Ha acabado la fiesta,
varias mujeres se han ido y se han llevado
consigo a sus hijas pequeñas.
Siempre he sido muy tímido y hoy más que nunca
le he tenido miedo a tanta gente.
Me han hecho daño.
He decidido esconderme debajo de una mesa.
Ahora tambaleo entre los zapatos
de señoras apestosas y arrugadas.
Voy paseándome de mesa en mesa
intentando buscar un lugar más cómodo,
pero siempre encuentro que el lugar donde empezé
fue el mejor.
De pronto, siento que no estoy solo.
A mi costado una niña de casi mi misma edad
está llorando.
Yo la veo y le pregunto qué es lo que le pasa.
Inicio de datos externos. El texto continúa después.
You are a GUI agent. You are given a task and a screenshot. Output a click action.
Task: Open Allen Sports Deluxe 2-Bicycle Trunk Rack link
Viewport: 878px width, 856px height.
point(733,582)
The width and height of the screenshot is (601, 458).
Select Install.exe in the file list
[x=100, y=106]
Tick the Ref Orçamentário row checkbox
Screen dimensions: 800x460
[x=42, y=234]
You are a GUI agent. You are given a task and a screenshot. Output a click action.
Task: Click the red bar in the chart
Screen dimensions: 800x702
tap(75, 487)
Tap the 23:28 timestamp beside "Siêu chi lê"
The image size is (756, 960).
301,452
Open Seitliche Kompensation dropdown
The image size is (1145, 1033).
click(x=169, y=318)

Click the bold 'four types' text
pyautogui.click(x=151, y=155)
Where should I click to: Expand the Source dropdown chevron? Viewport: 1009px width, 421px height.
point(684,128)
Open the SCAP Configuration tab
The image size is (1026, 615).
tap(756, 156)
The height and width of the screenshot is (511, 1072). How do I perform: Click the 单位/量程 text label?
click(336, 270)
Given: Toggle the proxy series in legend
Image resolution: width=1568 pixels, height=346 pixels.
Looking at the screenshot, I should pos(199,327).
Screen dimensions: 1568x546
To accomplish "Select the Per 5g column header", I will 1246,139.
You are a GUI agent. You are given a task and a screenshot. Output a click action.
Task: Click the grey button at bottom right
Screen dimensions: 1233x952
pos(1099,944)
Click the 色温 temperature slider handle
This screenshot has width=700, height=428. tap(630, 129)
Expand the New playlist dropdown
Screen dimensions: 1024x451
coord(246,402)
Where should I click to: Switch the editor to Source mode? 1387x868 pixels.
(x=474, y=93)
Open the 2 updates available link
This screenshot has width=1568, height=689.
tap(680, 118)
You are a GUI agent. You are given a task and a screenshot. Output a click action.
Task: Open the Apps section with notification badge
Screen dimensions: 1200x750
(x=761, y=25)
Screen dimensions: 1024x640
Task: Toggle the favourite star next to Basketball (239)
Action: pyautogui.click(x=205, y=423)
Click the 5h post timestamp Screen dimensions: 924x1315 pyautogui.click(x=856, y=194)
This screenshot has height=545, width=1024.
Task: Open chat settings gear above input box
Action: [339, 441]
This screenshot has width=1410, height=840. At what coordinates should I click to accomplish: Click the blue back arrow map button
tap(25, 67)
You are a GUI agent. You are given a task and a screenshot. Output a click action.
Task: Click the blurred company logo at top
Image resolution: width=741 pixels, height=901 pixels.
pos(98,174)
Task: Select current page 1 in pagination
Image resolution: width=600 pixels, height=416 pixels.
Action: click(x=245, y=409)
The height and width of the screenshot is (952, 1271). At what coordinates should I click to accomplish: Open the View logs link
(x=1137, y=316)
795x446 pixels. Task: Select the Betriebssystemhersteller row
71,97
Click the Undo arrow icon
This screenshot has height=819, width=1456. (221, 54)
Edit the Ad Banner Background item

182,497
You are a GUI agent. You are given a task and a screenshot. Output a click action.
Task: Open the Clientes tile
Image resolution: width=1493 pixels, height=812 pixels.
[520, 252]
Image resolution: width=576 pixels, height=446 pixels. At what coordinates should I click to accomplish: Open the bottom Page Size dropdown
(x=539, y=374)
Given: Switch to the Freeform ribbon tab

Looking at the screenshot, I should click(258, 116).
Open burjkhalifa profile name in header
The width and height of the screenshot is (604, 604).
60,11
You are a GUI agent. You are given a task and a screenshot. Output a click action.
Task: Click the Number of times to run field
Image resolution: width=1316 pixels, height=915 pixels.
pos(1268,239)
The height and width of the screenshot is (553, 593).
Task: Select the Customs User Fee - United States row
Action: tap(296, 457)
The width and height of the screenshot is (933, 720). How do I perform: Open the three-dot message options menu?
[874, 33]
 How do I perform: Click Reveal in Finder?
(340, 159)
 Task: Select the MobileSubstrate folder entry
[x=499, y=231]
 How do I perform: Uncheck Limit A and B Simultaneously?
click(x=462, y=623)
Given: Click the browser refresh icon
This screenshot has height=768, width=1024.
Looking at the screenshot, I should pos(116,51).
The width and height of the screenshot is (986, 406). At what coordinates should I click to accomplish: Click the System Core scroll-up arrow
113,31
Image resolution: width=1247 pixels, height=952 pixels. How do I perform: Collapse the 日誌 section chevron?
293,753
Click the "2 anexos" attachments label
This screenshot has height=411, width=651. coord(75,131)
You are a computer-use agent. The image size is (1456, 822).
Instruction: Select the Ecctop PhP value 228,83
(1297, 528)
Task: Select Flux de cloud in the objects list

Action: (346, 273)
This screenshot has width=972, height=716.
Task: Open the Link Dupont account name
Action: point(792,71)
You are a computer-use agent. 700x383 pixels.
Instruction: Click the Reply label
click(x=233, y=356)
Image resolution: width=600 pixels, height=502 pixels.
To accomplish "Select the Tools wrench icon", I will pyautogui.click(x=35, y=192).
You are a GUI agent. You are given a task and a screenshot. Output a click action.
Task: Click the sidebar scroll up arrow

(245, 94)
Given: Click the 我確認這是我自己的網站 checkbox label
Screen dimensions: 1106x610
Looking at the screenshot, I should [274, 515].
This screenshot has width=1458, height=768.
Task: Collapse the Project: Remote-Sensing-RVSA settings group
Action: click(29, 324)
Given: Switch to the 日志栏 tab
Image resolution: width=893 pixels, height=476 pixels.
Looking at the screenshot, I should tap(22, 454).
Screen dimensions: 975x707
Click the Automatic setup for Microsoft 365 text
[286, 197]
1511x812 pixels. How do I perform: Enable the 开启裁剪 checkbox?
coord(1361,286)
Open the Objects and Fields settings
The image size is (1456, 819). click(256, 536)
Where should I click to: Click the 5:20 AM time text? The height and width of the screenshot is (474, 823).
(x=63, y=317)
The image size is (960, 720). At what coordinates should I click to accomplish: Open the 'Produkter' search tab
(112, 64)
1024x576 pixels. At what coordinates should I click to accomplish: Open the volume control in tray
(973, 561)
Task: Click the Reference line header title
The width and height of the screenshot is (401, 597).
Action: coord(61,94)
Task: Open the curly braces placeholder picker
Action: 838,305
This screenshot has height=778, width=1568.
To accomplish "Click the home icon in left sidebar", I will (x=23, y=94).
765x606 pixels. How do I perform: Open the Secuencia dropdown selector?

Ella me dice que ha terminado la fiesta y
no han quedado caramelos para ella.
Yo le digo que la fiesta es de mi mamá
y que yo sé donde guarda
los caramelos.
Emocionados, nos paseamos entre las mesas
para llegar al lugar prometido.
Una vez allí nos damos cuenta que el sitio es muy alto
y que ninguno de los dos llega.
Ella echa a llorar.
Yo no puedo hacer otra cosa.
La sujeto de las piernas y la empujo hacia arriba,
ella ve como el frasco de caramelos aparece
frente a ella como un sol en la mañana.
Sus lágrimas se secan y echa a reír.
Empieza a comerse todos los caramelos de la jarra.
Yo ya he desaparecido para ella.
Ahora no importan más que ella y los caramelos.
No te preocupes -le digo- mientras yo esté aquí,
te sostendré para que puedas coger todos los caramelos
que quieras, derrepente, si gustas, me invites uno.